Case 450 is more inline with the NH 185. I drove a 450 2 months ago with 700 hours, I really liked it, but didn't like the poor rear visibility.


----------



## plowfever (Nov 2, 2010)

I believe the difference between the 445 and 450 is the 445 is a vertical lift machine and the 450 is a radial lift. I could be wrong but I thought they were the same just different in that way.


----------



## exclusive (Aug 18, 2010)

i have a L185 with just under 300 hrs on it i brought it in dec 08 new with cab heat/ac all hand controls and a 2 speed i was treading the waters to see what i can get for it make me a offer im in nj


----------



## ponyboy (Dec 19, 2006)

I'm in ny hVe me a cal to talk about skid 845-222-2983 John


----------



## MatthewG (Jun 16, 2009)

How did you make out? Purchase it?


----------



## plowfever (Nov 2, 2010)

Have not decided yet as I am still waiting on my big account to give me the 100% thumbs up. I'm about 95% sure they are fine but I don't want to purchase till they sign on the dotted line as it is about 70% of my snow income.

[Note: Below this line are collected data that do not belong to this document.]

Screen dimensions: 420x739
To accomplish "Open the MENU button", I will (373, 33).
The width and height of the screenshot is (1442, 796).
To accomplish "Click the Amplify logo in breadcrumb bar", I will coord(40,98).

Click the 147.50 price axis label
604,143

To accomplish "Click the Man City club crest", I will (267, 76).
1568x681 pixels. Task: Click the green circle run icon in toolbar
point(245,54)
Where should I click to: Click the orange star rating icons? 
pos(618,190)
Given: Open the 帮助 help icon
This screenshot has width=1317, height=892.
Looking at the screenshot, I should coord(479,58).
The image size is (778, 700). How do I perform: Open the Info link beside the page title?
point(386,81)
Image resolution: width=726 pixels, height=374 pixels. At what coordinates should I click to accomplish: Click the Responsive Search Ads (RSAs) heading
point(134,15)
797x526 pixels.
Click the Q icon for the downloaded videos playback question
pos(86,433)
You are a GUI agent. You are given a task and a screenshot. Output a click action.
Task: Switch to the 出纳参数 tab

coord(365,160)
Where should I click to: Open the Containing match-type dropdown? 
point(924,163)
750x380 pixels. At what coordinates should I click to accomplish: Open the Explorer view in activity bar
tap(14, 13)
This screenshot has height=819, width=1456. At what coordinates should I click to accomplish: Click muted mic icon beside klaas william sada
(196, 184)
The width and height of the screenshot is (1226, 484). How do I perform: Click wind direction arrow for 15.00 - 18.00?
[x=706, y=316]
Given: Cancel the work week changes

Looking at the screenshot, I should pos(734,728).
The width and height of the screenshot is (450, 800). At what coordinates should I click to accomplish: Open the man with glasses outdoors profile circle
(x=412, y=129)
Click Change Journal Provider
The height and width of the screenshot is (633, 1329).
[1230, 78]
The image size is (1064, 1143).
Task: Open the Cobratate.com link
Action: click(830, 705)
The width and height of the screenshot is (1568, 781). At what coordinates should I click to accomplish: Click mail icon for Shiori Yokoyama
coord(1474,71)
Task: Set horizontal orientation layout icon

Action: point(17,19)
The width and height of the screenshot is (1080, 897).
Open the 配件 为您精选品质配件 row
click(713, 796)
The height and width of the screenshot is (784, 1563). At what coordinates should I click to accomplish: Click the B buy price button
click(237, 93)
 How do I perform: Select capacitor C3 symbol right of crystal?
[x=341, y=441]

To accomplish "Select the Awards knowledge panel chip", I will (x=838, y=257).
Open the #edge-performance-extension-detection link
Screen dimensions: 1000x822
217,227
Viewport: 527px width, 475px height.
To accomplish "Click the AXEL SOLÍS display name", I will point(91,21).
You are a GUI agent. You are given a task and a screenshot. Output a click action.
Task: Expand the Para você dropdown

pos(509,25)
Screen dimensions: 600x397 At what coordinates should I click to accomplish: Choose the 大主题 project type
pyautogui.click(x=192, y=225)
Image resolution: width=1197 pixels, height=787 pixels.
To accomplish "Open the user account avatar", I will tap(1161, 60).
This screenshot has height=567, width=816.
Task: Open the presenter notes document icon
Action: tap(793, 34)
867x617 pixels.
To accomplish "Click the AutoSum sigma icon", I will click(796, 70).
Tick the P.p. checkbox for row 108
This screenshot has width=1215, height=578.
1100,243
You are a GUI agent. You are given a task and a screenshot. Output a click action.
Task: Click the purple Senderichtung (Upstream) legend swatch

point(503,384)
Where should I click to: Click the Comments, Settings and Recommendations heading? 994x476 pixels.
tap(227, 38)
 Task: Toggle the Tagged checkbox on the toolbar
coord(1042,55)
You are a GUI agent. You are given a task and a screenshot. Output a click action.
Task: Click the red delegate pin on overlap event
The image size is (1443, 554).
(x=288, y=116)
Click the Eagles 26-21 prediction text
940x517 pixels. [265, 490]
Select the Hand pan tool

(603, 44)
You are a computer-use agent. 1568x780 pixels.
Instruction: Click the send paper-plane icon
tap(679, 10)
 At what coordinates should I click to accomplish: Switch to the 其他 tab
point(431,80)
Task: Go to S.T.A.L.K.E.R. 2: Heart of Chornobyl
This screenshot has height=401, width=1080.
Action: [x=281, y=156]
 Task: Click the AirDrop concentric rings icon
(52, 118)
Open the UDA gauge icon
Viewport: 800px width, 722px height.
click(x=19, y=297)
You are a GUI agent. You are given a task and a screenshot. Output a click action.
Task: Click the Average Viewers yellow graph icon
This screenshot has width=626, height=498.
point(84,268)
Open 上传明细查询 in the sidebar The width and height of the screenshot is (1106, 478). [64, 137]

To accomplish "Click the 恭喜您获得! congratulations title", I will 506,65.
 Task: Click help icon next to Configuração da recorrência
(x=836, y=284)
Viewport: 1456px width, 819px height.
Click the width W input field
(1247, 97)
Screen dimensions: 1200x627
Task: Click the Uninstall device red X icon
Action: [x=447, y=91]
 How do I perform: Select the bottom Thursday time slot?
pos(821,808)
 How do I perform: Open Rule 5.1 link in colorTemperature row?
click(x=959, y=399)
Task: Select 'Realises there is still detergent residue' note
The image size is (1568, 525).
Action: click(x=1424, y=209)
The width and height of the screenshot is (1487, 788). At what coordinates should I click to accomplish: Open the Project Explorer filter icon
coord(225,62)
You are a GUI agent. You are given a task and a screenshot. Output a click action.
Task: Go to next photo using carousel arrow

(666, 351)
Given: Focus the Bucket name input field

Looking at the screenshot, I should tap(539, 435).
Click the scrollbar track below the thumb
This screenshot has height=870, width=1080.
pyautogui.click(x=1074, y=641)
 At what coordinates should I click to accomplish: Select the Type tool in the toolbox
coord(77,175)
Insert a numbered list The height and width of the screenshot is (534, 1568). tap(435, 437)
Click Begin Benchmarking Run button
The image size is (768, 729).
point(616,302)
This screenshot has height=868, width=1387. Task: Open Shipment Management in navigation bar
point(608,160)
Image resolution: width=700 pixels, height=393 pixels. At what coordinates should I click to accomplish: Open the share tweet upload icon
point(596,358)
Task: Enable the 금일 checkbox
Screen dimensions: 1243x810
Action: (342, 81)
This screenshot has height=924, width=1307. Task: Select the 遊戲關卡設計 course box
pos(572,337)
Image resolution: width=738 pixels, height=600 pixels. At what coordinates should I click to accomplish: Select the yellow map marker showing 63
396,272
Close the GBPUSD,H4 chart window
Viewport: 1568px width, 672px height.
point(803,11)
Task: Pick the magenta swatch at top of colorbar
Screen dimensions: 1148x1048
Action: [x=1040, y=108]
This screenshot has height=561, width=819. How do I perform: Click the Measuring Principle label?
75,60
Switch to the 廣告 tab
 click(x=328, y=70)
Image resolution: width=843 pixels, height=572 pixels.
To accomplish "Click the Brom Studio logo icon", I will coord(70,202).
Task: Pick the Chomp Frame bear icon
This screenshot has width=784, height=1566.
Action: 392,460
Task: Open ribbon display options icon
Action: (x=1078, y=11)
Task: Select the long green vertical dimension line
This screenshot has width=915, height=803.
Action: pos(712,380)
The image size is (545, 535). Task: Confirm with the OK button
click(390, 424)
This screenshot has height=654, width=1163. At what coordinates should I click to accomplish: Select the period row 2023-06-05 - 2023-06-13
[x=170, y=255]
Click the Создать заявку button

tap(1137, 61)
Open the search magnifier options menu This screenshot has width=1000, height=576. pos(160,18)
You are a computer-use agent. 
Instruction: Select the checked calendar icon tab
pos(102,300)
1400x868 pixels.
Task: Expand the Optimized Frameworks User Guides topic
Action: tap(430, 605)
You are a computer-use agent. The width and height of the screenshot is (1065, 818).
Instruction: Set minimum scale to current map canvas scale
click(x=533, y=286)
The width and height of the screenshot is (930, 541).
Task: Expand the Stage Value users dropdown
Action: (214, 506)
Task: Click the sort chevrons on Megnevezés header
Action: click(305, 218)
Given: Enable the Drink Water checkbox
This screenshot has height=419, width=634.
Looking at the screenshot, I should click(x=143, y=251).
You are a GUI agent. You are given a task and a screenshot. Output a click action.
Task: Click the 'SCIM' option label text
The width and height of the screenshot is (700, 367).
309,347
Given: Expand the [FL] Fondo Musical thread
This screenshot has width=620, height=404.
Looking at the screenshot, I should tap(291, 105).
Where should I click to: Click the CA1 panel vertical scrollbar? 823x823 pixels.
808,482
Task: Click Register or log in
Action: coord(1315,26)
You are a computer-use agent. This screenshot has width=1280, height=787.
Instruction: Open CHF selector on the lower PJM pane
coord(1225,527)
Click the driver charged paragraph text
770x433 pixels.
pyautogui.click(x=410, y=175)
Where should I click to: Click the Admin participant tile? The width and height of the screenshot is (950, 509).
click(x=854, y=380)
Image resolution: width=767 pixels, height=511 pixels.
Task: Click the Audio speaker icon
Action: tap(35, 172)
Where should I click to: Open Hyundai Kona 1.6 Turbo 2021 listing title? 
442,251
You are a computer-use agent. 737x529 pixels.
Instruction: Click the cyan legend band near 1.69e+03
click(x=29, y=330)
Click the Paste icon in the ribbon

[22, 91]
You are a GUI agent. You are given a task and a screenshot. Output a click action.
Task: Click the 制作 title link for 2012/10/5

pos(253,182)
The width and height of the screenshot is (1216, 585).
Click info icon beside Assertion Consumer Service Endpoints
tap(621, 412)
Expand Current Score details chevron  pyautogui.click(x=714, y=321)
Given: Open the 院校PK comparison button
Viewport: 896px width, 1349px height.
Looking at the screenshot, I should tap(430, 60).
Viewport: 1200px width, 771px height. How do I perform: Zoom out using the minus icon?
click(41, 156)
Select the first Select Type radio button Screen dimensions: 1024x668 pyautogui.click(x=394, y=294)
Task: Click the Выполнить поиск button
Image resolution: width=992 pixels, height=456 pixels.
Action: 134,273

I called about the Case 445 yesterday and they had a deposit on it so it looks like I will be going with the new holland unless I find something in the next week I like better or is a better deal.


----------



## WRLS (Dec 16, 2009)

exclusive;1340572 said:


> i have a L185 with just under 300 hrs on it i brought it in dec 08 new with cab heat/ac all hand controls and a 2 speed i was treading the waters to see what i can get for it make me a offer im in nj


Let me know if you still have it. (330) 720 -3434 Jeff Williams


----------



## pdmissle (Oct 6, 2010)

exclusive;1340572 said:


> i have a L185 with just under 300 hrs on it i brought it in dec 08 new with cab heat/ac all hand controls and a 2 speed i was treading the waters to see what i can get for it make me a offer im in nj


What kind of money do you have in mind? payup


----------



## Mark13 (Dec 3, 2006)

pdmissle;1399838 said:


> What kind of money do you have in mind? payup


I think he sold it nearly instantly on CL, i pm'd him within hours of him listing it and it was sold already.


----------



## pdmissle (Oct 6, 2010)

Yeah I figured he might have. I've been trying to find one..


----------



## ponyboy (Dec 19, 2006)

Yeah he was asking 23 or 25 when I spoke with him


----------